From https://logstash.wikimedia.org/app/kibana#/dashboard/mediawiki-errors


Impact
  • Blocks MediaWiki deployments, as Scap checks Logstash during the canary phase.
  • Workflow for verifying changes from mwdebug1002 servers false-positively suggests there are no problems. (which unlike the main dashboard, does not appear suspicious because most requests produce no errors and these servers receive no other traffic, so no errors is the default).
  • Engineering teams working on MediaWiki have no visibility into operational problems from the PHP core.

Event Timeline

Krinkle created this task.Jul 15 2019, 6:33 PM
Restricted Application added a subscriber: Aklapper. · View Herald TranscriptJul 15 2019, 6:33 PM
Krinkle triaged this task as Unbreak Now! priority.Jul 15 2019, 6:33 PM
Restricted Application added a subscriber: Liuxinyu970226. · View Herald TranscriptJul 15 2019, 6:33 PM
CDanis added a subscriber: CDanis.Jul 15 2019, 6:33 PM
Krinkle updated the task description. (Show Details)Jul 15 2019, 6:36 PM

@jcrespo said on #wikimedia-operations "<jynus> robh: see eqsin mails" when talking about this issue, see P8748.

I never talked about this issue, and had not idea why @Urbanecm thoughout I was talking about this while I was having a private conversation with other person.

jcrespo removed a subscriber: jcrespo.Jul 15 2019, 6:48 PM

I'm sorry, I thought so because said conversation directly followed the report from @Daimona.

Huh, when I first reported I thought someone already knew about this.

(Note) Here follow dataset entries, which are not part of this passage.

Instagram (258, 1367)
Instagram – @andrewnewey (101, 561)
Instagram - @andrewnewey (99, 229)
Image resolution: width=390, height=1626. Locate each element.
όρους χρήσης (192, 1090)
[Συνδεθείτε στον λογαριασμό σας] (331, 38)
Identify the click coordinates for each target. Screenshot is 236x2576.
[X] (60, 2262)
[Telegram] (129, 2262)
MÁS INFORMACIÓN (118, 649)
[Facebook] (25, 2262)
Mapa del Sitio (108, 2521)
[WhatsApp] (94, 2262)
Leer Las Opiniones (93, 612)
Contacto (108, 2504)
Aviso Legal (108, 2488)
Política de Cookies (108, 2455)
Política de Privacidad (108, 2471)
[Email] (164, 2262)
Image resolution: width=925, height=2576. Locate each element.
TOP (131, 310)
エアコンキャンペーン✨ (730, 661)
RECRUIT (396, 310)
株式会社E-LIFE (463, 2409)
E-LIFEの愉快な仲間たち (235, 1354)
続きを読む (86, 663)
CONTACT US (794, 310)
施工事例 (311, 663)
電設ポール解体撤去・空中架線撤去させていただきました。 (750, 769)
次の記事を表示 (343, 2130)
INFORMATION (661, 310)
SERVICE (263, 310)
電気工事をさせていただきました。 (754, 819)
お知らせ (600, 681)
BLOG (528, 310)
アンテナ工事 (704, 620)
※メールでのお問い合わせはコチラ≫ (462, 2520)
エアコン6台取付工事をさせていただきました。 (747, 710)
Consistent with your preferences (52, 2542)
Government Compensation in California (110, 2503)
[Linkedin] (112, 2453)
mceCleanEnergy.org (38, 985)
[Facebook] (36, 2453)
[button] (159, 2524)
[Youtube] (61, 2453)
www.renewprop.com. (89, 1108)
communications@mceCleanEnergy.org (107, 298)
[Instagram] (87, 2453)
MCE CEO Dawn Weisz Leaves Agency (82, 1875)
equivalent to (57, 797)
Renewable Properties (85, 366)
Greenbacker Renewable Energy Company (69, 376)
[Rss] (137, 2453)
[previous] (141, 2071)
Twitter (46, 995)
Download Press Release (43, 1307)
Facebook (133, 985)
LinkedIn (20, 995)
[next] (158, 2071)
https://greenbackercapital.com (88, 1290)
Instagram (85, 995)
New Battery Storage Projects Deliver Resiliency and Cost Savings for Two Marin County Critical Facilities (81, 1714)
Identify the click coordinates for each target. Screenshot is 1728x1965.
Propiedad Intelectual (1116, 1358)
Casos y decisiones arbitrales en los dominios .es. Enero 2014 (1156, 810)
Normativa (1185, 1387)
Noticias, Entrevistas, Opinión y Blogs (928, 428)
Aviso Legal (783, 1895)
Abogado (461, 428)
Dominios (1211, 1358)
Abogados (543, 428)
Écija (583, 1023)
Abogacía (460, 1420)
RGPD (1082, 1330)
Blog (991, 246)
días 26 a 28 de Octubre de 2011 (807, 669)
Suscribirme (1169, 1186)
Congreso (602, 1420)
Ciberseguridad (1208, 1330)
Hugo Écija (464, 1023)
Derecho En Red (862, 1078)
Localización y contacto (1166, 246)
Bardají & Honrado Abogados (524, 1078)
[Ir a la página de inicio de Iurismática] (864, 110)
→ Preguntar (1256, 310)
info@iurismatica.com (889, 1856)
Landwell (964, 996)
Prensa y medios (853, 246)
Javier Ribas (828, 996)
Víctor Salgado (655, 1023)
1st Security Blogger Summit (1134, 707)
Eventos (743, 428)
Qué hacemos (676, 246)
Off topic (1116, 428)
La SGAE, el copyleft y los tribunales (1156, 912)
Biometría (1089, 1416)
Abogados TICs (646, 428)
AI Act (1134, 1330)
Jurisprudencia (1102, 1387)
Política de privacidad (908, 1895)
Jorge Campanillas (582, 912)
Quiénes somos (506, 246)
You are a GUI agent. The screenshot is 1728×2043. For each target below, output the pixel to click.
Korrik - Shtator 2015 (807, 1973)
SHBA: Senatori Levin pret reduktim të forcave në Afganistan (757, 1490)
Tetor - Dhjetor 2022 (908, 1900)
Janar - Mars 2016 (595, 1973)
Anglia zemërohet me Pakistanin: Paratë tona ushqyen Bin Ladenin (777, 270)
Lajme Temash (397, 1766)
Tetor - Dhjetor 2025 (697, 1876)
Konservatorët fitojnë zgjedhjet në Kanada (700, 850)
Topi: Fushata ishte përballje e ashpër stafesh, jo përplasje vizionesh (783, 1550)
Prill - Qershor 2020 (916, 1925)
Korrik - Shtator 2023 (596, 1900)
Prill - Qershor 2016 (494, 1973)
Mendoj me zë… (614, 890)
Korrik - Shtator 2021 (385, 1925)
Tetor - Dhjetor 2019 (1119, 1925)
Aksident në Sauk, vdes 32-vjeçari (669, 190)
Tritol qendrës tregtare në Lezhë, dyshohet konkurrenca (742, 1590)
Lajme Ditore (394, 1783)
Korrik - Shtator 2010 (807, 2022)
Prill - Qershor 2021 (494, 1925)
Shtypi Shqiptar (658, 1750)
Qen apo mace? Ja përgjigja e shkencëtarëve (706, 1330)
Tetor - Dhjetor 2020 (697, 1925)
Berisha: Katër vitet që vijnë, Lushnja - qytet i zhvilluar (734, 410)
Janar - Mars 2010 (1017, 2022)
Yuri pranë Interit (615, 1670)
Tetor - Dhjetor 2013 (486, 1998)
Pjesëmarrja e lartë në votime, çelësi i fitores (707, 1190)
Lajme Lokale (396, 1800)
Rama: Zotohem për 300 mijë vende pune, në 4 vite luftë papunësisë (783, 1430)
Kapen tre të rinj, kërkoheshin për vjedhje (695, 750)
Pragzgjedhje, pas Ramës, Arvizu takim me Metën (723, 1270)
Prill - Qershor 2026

Anyway. Looking at this I see there has been a spike around 12:20-30, which is right before data stopped to flow. It's also interesting to note that, apparently, there hasn't been any drop in the amount of data, which was in fact replaced by these errors. So something is wrong with Elastic (?).

Krinkle added a subscriber: jcrespo.EditedJul 15 2019, 7:17 PM

@jcrespo said on #wikimedia-operations "<jynus> robh: see eqsin mails" when talking about this issue, see P8748.

I never talked about this issue, and had not idea why @Urbanecm thoughout I was talking about this while I was having a private conversation with other person.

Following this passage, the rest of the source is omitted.